Tyrosine Kinase Inhibitors Dasatinib, Nilotinib and Imatinib Have an Impact on Both CD8+ T Lymphocytes and CD4+CD25+FoxP3+ Regulatory T Cells by Downregulation of the NF-κB Pathway.

Background: For CML/ALL patients with refractory disease or at relapse after allogeneic stem cell transplantation (allo-PBSCT), one might administer tyrosine kinase inhibitors (TKIs) like imatinib (Glivec), nilotinib (Tasigna) and dasatinib (Sprycel), or donor lymphocyte infusions (DLIs). TKIs will inhibit the proliferation of CML progenitor cells, but might also hamper the graft-versus-leukemia (GVL) effect considered to be crucial for the eradication of the disease. Moreover, CD8+ T cells specific for cytomegalovirus (CMVpp65) might be impaired.

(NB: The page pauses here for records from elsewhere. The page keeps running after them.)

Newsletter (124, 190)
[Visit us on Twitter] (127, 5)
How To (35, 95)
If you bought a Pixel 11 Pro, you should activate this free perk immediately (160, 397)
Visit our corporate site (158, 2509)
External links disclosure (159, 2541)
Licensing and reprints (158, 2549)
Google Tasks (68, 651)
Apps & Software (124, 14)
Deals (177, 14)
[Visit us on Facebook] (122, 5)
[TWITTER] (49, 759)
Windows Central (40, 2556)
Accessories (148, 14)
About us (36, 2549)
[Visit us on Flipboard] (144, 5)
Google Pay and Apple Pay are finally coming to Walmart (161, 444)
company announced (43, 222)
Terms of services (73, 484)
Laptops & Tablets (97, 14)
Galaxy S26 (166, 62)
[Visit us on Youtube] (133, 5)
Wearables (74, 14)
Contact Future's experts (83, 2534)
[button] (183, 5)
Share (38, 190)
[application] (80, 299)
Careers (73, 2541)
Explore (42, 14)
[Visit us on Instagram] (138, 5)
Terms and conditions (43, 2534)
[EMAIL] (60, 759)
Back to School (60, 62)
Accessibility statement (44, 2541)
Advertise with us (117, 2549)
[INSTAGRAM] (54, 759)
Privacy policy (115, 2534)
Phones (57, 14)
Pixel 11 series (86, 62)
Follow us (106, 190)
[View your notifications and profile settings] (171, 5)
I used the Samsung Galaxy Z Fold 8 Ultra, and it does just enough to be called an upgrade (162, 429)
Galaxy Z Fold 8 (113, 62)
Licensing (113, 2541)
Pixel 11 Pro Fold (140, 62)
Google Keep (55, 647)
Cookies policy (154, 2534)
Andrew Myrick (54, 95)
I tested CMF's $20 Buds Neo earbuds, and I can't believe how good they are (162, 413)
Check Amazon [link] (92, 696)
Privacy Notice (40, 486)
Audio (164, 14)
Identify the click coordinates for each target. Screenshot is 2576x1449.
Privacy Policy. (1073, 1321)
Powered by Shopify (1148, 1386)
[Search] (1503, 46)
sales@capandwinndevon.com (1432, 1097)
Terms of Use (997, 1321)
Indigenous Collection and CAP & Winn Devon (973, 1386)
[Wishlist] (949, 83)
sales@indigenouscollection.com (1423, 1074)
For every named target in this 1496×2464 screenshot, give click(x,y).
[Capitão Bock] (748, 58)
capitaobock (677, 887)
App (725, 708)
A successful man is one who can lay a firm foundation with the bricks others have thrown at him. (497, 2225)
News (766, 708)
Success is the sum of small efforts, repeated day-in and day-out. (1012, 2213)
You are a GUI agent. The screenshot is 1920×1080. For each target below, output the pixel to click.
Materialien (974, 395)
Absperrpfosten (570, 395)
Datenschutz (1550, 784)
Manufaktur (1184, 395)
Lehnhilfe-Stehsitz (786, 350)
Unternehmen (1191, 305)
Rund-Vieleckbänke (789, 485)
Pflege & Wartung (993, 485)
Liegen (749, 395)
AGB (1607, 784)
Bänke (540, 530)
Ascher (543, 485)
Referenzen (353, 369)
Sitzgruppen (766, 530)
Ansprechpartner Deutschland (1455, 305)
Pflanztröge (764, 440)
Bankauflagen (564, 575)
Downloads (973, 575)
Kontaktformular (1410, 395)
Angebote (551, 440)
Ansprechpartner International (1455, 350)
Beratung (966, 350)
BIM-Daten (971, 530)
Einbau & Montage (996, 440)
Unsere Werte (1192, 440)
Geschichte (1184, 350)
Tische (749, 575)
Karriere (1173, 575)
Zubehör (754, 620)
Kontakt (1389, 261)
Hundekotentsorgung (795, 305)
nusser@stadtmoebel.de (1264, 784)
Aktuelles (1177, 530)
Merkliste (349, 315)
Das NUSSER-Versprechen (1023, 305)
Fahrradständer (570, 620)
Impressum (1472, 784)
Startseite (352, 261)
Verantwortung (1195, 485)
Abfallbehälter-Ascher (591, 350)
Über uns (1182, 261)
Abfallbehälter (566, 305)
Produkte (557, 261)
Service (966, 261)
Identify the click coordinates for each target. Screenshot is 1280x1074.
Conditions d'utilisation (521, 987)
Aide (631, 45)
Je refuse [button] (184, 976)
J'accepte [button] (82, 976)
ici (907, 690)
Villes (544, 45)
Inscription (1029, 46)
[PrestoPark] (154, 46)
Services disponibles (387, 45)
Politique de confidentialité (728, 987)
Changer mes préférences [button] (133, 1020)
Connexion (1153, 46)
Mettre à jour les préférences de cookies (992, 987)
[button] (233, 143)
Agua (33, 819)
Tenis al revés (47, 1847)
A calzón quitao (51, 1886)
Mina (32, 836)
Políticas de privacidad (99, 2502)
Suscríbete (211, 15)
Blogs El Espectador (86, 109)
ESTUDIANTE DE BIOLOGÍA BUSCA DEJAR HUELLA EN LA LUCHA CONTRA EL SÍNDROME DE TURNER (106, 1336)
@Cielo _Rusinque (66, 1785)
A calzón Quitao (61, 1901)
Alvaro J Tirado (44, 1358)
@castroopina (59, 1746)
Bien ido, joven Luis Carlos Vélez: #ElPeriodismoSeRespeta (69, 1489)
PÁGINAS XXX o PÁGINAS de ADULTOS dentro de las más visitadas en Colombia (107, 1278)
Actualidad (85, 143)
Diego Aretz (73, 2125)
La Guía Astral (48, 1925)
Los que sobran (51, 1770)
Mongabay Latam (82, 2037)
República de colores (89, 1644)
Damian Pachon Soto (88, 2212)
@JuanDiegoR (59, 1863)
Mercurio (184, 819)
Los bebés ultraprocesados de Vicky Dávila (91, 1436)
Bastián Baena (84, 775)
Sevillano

Methods: Imatinib, nilotinib and dasatinib were added at concentrations of 0–20 μM, 0–4 μM and 0–50 nM respectively to proliferation assays of Tregs and CD8+ T cells. Mixed lymphocyte peptide cultures (MLPCs) were performed with peptides derived from

• influenza matrix protein (IMP),

• CMVpp65 as a viral antigen and

• the receptor for hyaluronic acid mediated motility (RHAMM-R3) as a leukemia-associated antigen.

CD8+ T cells from these MLPCs from healthy donors and patients with CML after allo-PSCT by tetramer staining/multi-color flow cytometry and enzyme linked immunosorbent spot (ELISPOT) assays, as well as Tregs after 3 days of culture with anti-CD3 and anti-CD28. Activity of T cells from the peripheral blood of patients under dasatinib and after withdrawal of dasatinib. Western blots (WBs) for T cell receptor (TCR) related molecules and NFkB were performed.

Results: The release of interferon gamma and granzyme B by CD8+ HLA-A2/tetramer+effector T cells specific for IMP, CMVpp65 and RHAMM-R3 was inhibited by all TKIs in a dose-dependent fashion and correlating to the time of TKI exposure. The inhibition was reversible after removal of the drugs from the MLPC. The proliferation and function of Tregs were also significantly inhibited by TKIs in a dose-related fashion. In WBs, TKIs decreased the expression of ZAP70, Lck and Akt, as well as NFκB p65/p100/p105 and c-Rel. T cell activity was impaired when TKIs were clinically administered. The potency of T cell inhibition was imatinib: nilotinib: dasatinib = 1:2:40 under therapeutical serum respectively culture medium levels (2 μM:1 μM: 25 nM).

Conclusion: When administering TKIs to patients after allo-PBSCT, the inhibition of both CD8+ and Tregs must be taken into consideration with respect to GVL and anti-viral T cell response. Inhibition of CD8+ T lymphocytes was partially reversible after removal of TKIs from the cultures. Using western blotting analysis, we found that these effects are mediated at least in part by down-regulating the levels of phosphorylation of TCR and NF-κB family members.